The bonds of love and trust are put to the test when a woman’s husband goes missing on the eve of his incarceration, leading her to question everything she thought she knew about him.
Grant Jacobsen has been convicted of statutory rape and has a week before he must report for his yearlong jail sentence. He and his wife, former defense attorney Ava, whom he calls V, have decided to go to Palm Springs for a few days of relaxation, hoping to reconnect after the stress of the trial. Grant has always maintained his innocence, and the victim, 17-year-old Graciela Lopez, made some telling mistakes during her testimony, but sloppy work from Grant’s public defender ensured that he got the maximum sentence.
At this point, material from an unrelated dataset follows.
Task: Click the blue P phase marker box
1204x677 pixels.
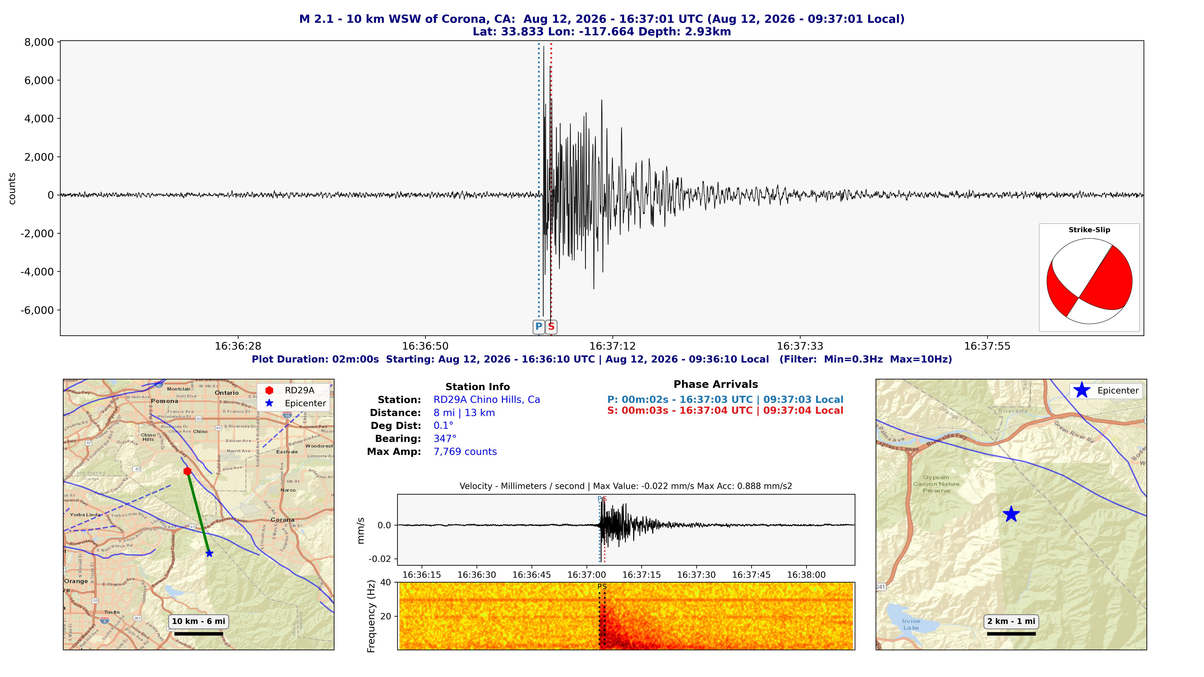Action: click(538, 327)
When Grant goes missing one night during their getaway, Ava doesn’t know what to think, and she’s got some odd injuries that she doesn’t remember getting. Puzzlingly, given his meticulous nature, Grant’s keys and wallet are still in their hotel room. Ava, no wilting violet, vows to find him on her own. She frequently drops breadcrumbs about her past, from childhood violence that has marked her to her work as a public defender. Looming in the background is the creepy attention of a judge, Martin Durham, who took their breakup years ago hard, to say the least, and who holds an explosive secret over Ava. Priamos’ (The Shyster's Daughter, 2012) first-person narrative is a heat-seeking bullet, expertly capturing Ava’s essence and determination, set against the heat and sleaze that simmers under LA’s surface. Ava knows exactly what she wants and makes no apologies for the deep, overtly sexual nature of her relationship with Grant. The irony that Grant left his previous wife to be with her is not lost on Ava, adding a frisson of uncertainty to her belief in Grant’s innocence, though she loves her husband with a fevered intensity.
A lean, searing, and psychologically astute thriller with a surprising twist and an unforgettable heroine.